III.                    Les frais du présent arrêt sont laissés à la charge de l'Etat.

IV.                    Il n'est pas alloué de dépens.

Lausanne, le 7 juin 2016

 

Le président:                                                                                             La greffière:


Le présent arrêt est communiqué aux destinataires de l'avis d'envoi ci-joint, ainsi qu'au Secrétariat d'Etat aux migrations (SEM).

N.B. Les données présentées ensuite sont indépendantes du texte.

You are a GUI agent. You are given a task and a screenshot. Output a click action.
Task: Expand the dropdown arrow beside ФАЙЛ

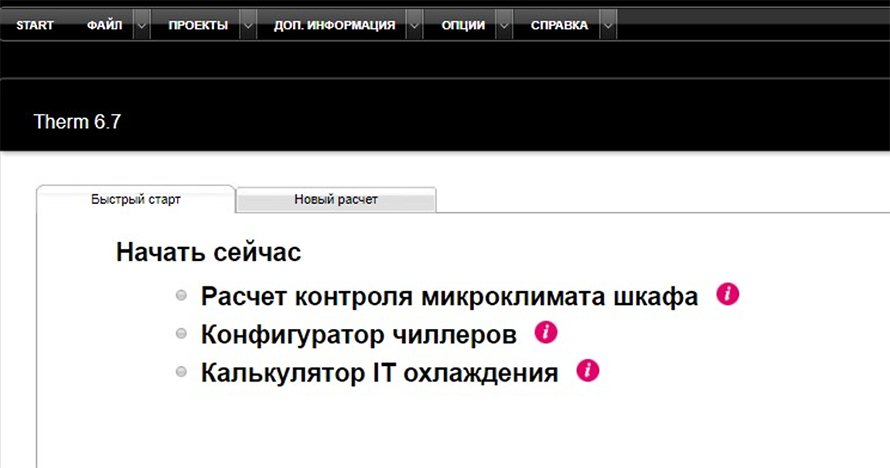(142, 26)
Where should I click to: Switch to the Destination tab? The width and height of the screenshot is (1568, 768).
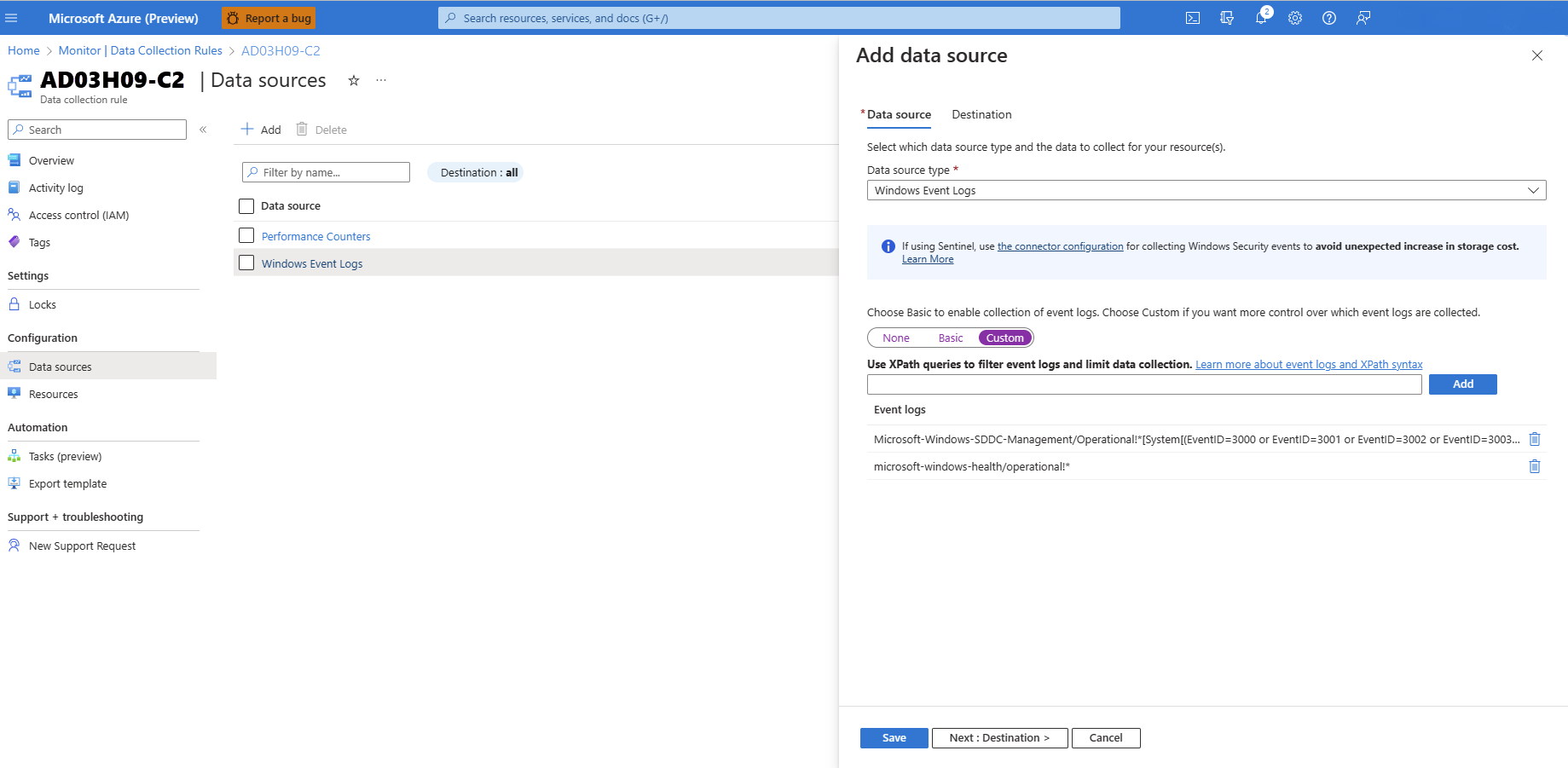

Il peut faire l'objet, dans les trente jours suivant sa notification, d'un recours au Tribunal fédéral. Le recours en matière de droit public s'exerce aux conditions des articles 82 ss de la loi du 17 juin 2005 sur le Tribunal fédéral (LTF - RS 173.110), le recours constitutionnel subsidiaire à celles des articles 113 ss LTF. Le mémoire de recours doit être rédigé dans une langue officielle, indiquer les conclusions, les motifs et les moyens de preuve, et être signé. Les motifs doivent exposer succinctement en quoi l’acte attaqué viole le droit. Les pièces invoquées comme moyens de preuve doivent être jointes au mémoire, pour autant qu’elles soient en mains de la partie; il en va de même de la décision attaquée.